ZPS: patient care phase—phase 2
Once appropriate planning has taken place, the second phase of the ZPS addresses patient care using the abbreviation ‘PUP’:
‘Patient’ concerns the phase where resuscitation or other care when applied more broadly to paramedicine begins, using the standard ‘CABCDE’ (catastrophic haemorrhage, airway, breathing, circulation, disability and exposure) primary survey to assess and manage the patient. This is the point at which patient care has the potential to distract paramedics from ensuring cohesive team-working, and may herald the start of disparities of opinion and divergence from the settlement pathway of the ETMD.
‘Update’ serves as a prompt for the team leader to share information with the other paramedic or paramedic team (if multiple crews are on scene) and ensure that team members share a mental model. This aims to address any potential disparity of opinion between clinicians (Summers and Willis, 2010). Furthermore, the team leader must be mindful to never enter a course of action that is a surprise to others on scene, which may cause a significant rift in team cohesion (Hinds, 2015). The update phase therefore allows a shared mental model to develop and should facilitate full team buy-in (Figure 3).

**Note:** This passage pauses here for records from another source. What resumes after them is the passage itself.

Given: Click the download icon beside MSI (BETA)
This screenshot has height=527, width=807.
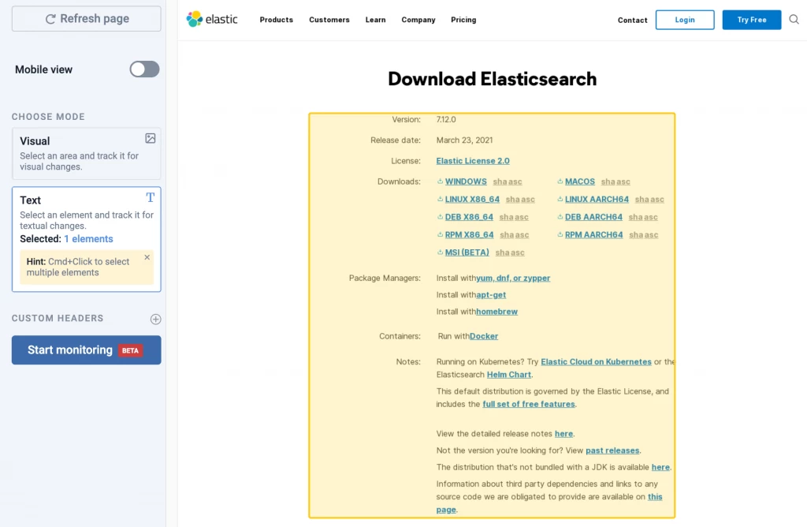Looking at the screenshot, I should point(440,252).
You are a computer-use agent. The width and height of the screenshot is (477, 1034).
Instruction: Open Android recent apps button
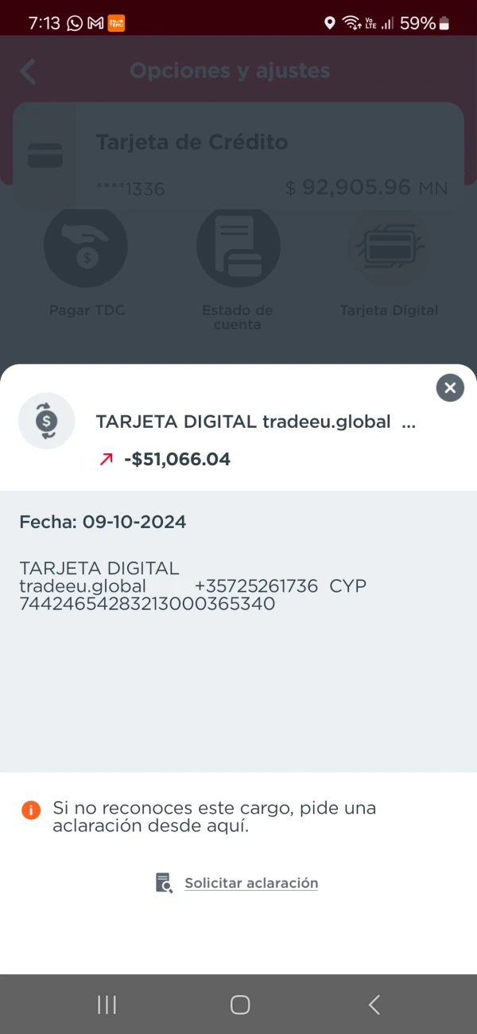tap(107, 1005)
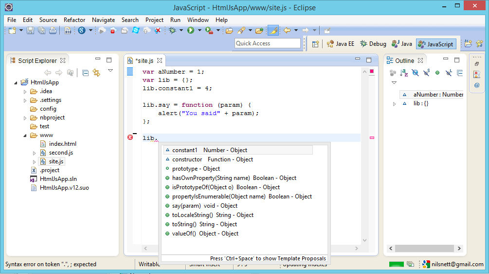
Task: Expand the nbproject folder
Action: [x=25, y=117]
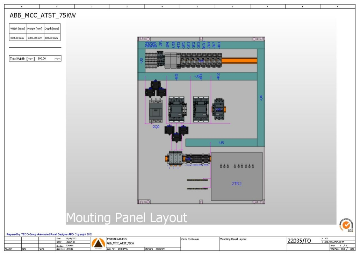Screen dimensions: 360x255
Task: Click the -3K1 contactor icon on the top rail
Action: [189, 60]
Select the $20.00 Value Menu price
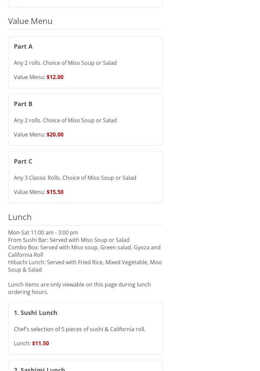This screenshot has width=260, height=371. [x=55, y=134]
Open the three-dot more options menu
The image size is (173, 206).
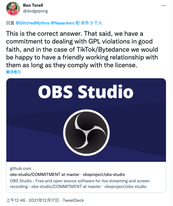pyautogui.click(x=163, y=6)
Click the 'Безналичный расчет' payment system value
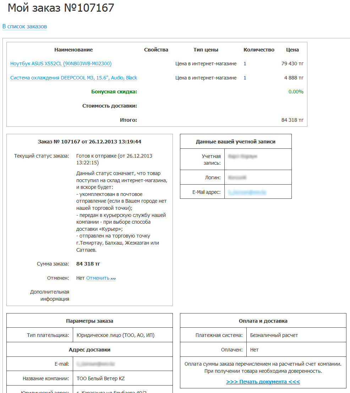350x393 pixels. [274, 335]
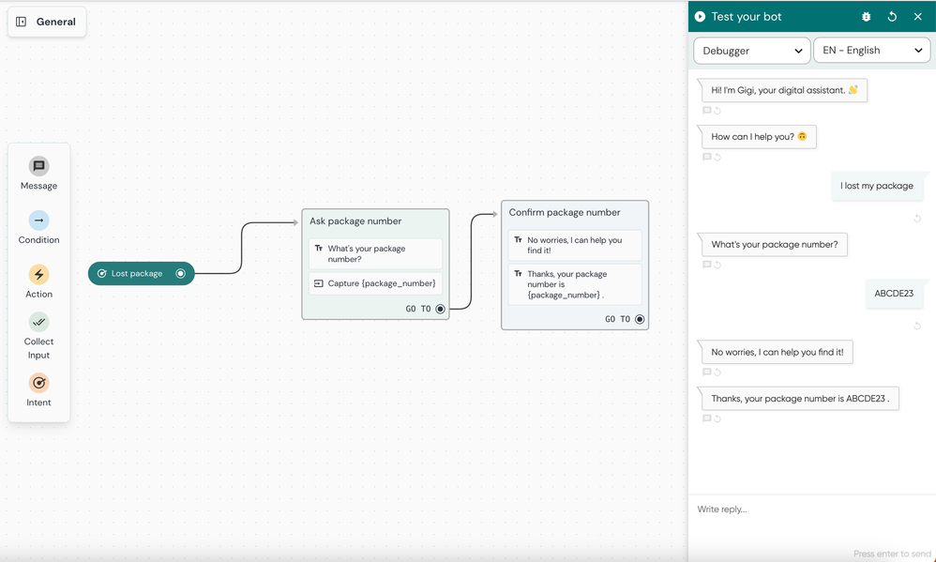Open the Debugger dropdown

click(751, 51)
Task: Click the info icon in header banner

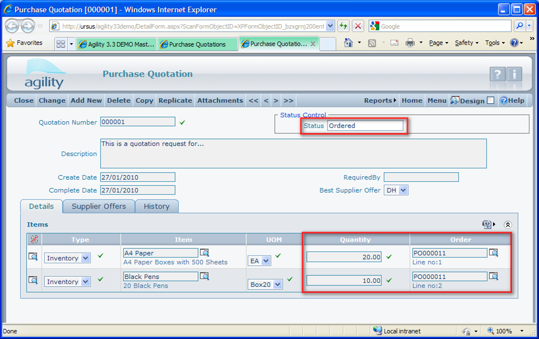Action: coord(514,75)
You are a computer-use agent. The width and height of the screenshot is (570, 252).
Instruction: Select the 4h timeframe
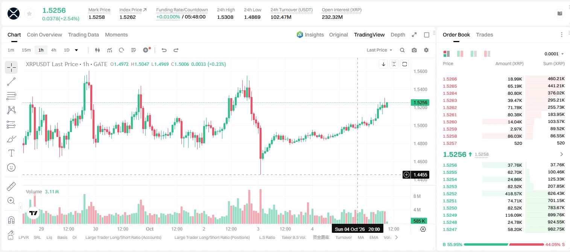pos(53,50)
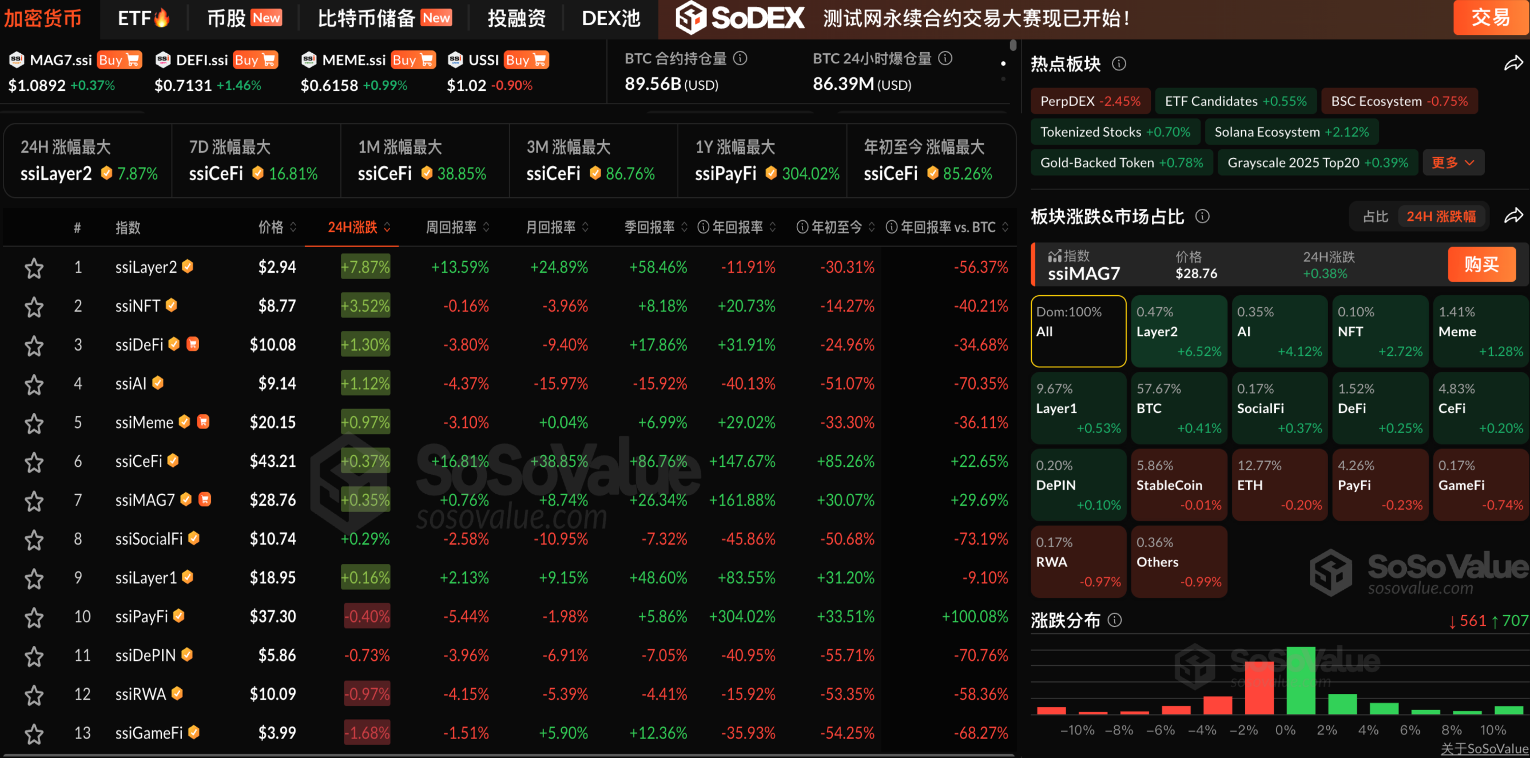This screenshot has width=1530, height=758.
Task: Click the cart icon beside ssiDeFi
Action: coord(192,344)
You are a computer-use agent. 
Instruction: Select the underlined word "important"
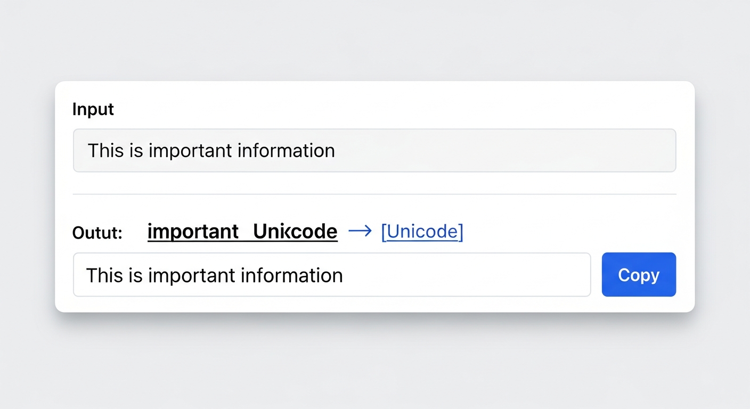tap(193, 231)
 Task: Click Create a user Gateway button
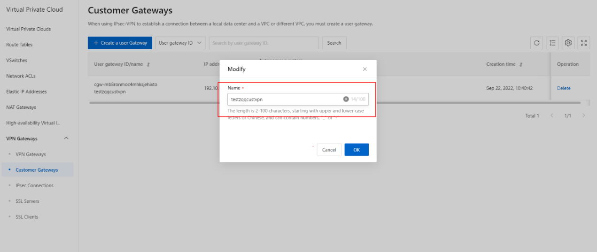120,43
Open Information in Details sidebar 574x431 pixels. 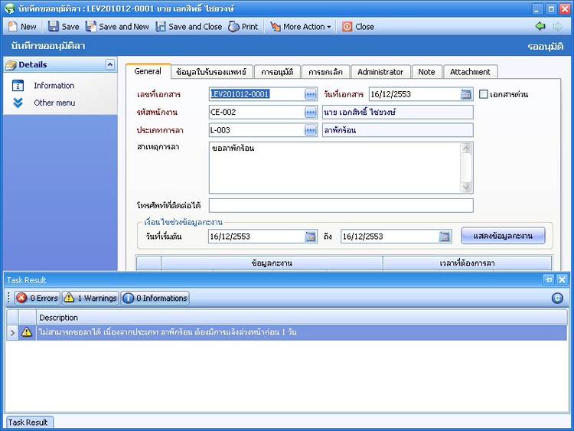tap(54, 86)
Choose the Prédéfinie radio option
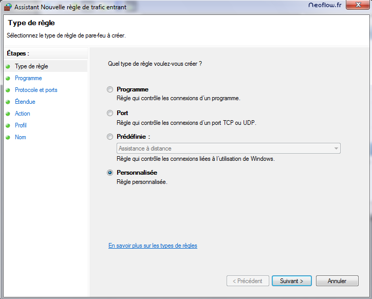This screenshot has height=299, width=372. [x=110, y=137]
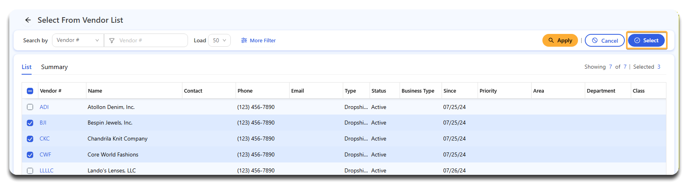Sort by the Name column header

95,91
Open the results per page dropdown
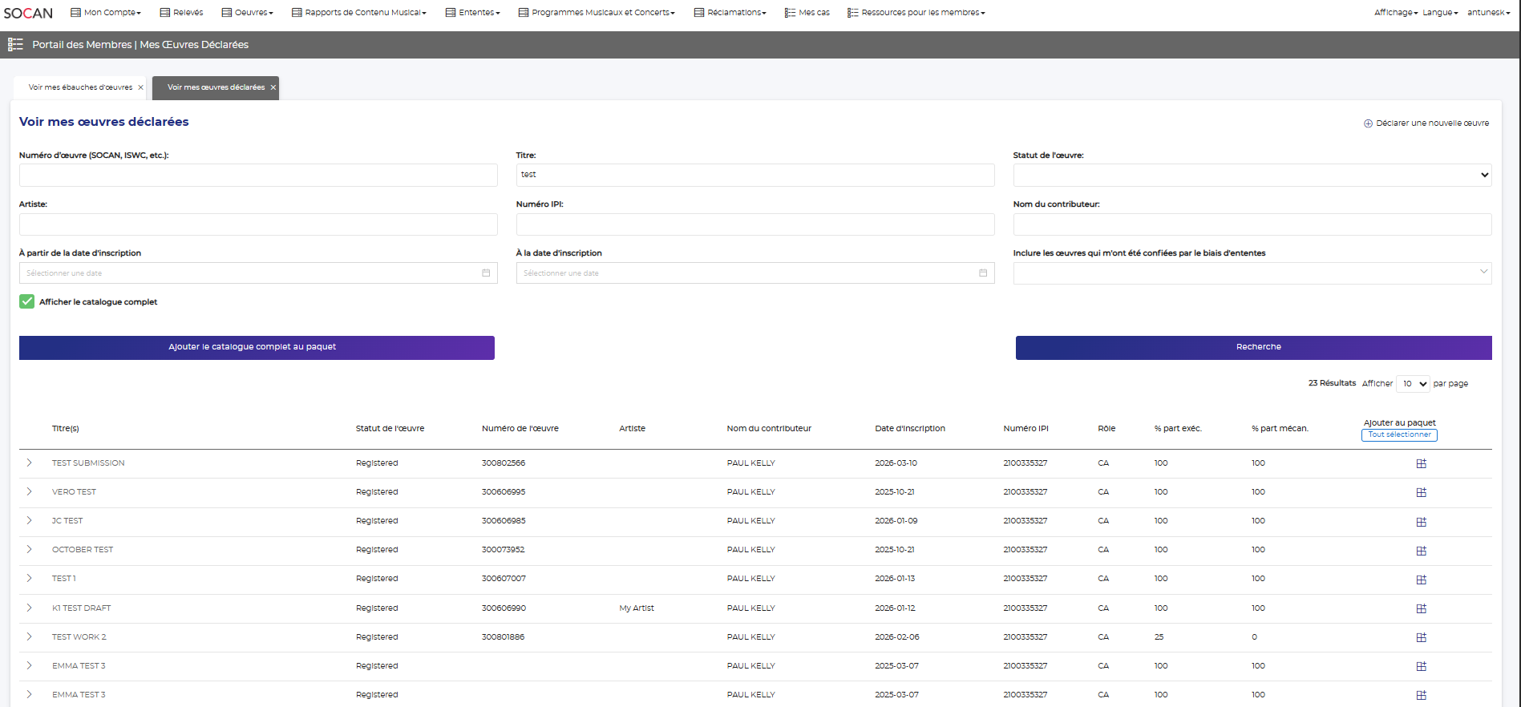The image size is (1521, 707). pos(1413,384)
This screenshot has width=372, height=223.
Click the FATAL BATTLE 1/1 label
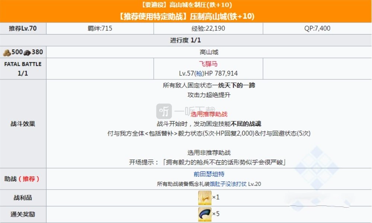pyautogui.click(x=23, y=69)
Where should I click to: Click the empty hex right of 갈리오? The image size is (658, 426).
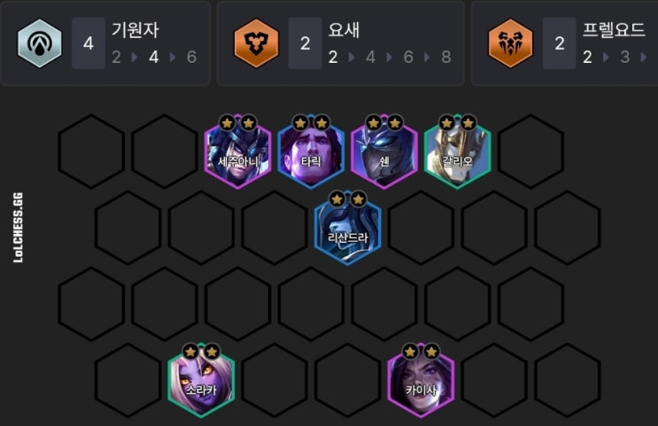[x=530, y=151]
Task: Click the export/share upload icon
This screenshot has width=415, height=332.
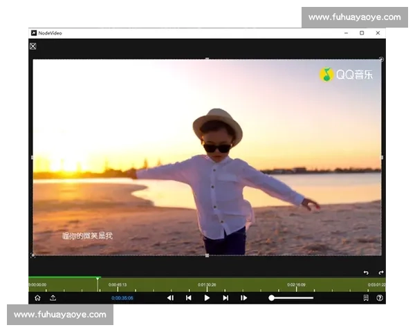Action: pyautogui.click(x=53, y=298)
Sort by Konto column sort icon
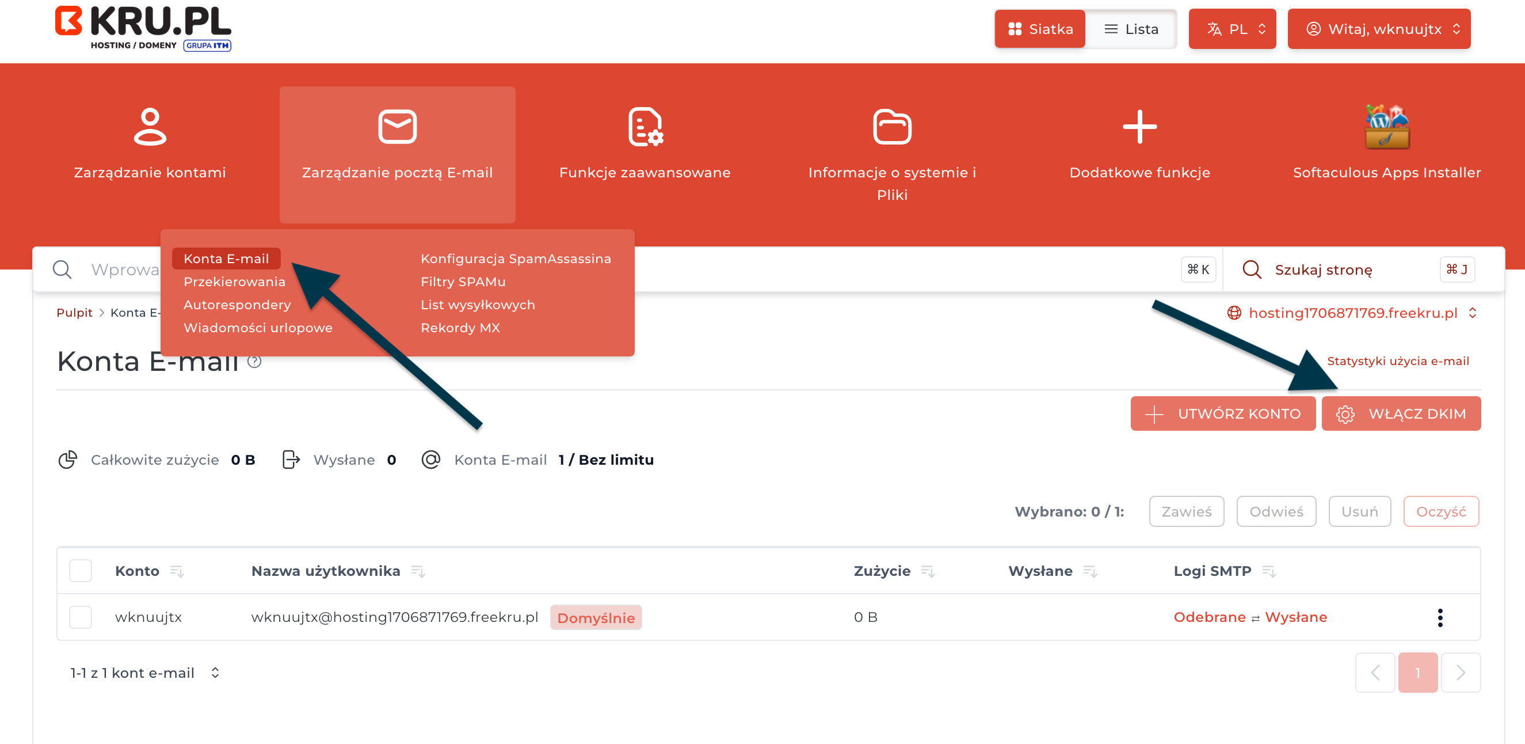This screenshot has height=744, width=1525. [x=176, y=571]
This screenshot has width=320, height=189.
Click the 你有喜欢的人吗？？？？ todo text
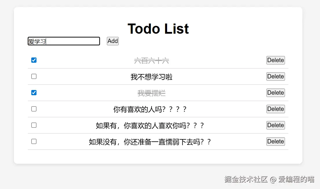(x=150, y=109)
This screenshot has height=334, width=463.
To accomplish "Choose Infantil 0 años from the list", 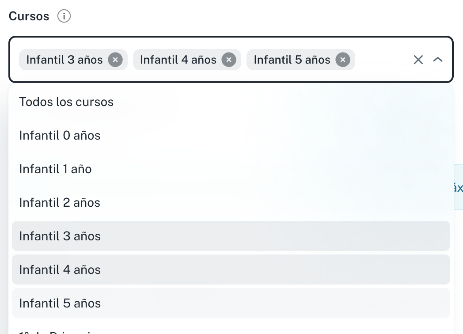I will [60, 136].
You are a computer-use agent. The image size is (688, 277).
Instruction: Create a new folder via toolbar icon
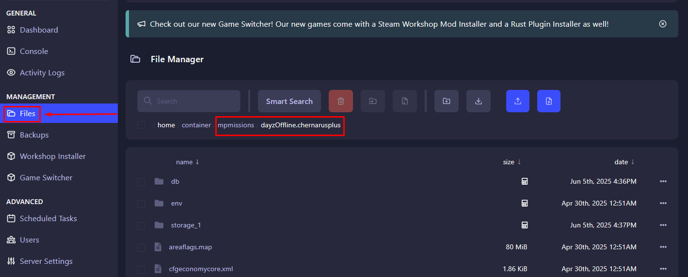[447, 101]
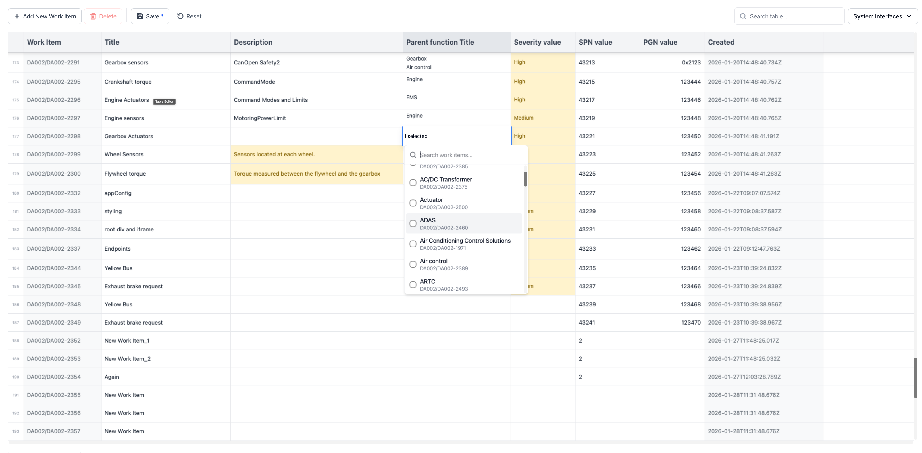Screen dimensions: 922x453
Task: Choose Air Conditioning Control Solutions option
Action: click(465, 244)
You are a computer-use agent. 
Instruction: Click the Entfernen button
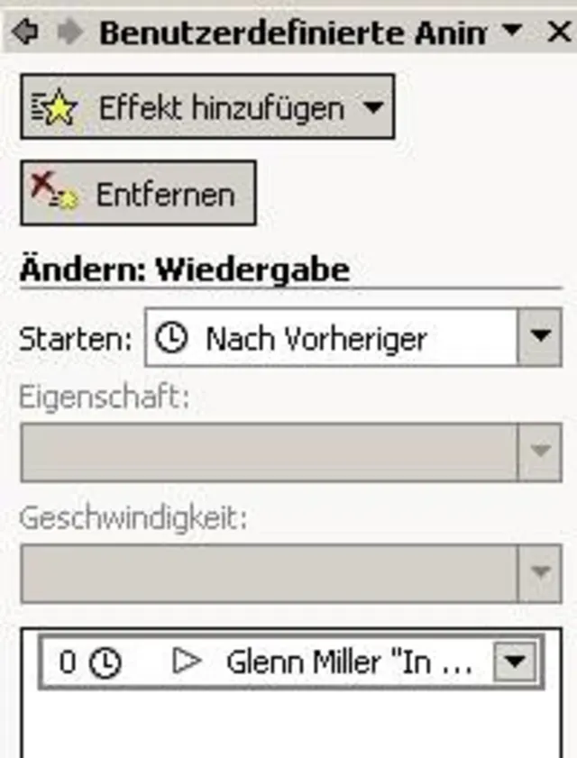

‘Priorities’ allows the team leader to set clear care and resuscitation goals and delineate priorities for care to the rest of the team. This allows consolidation of the shared mental model and forms a plan of action for the next steps in the resuscitation. It also provides a focus for overcoming differences of opinion between clinicians, and resolution of such disparities through creation of a clear path to be followed. It is an excellent prompt for on-scene time management and prioritising extrication and onward transport.
Tying it all together
The process described herein allows the ZPS to be applied to a patient care situation. Before arriving on scene, the paramedics individually progress through the phase 1 (S, T, E) stages of positive self-talk, and undertake self-reflection by considering the I'M SAFE checklist. They may perform breathing exercises to help calm any pre-scene anxieties. They may even talk about their stages with one another on way to the scene if they wish.
Even if the first phase is performed individually, paramedics should be discussing with each other who will do what as part of the ‘team’ component and phase 2. Doing so will not only help improve preparation before arrival on scene but may also allow differences of opinion to be minimised through communication. This might be as simple as agreeing to undertake a scene assessment, then getting back together to make a plan of action, including how to keep the environment safe.
Once the crew has arrived on scene and started patient care in line with what they agreed, they should maintain high levels of communication and provide ongoing updates to one another routinely, setting new priorities as the scene or situation changes. This will allow the crew to remain in the settlement pathway as opposed to entering a disparity of opinion.
Conclusion
The modern discipline of paramedicine requires new ideas to assist paramedics in the delivery of safe, effective care during routine and crisis situations. The synthesis of the ETMD with the ZPS facilitates a method of closing the theory-practice gap in relation to optimising personal performance and applying CRM techniques to the care of our critically ill patients.
Such tools can be used during undergraduate or postgraduate education and can provide a framework through which practitioners can maximise the quality of the care they provide, and improve both leadership and teamworking, within the paramedic profession.
Further research looking to validate tools such as these in the out-of-hospital environment will not only strengthen their position in the academic and professional communities, but may also allow for further modifications to enhance their applicability.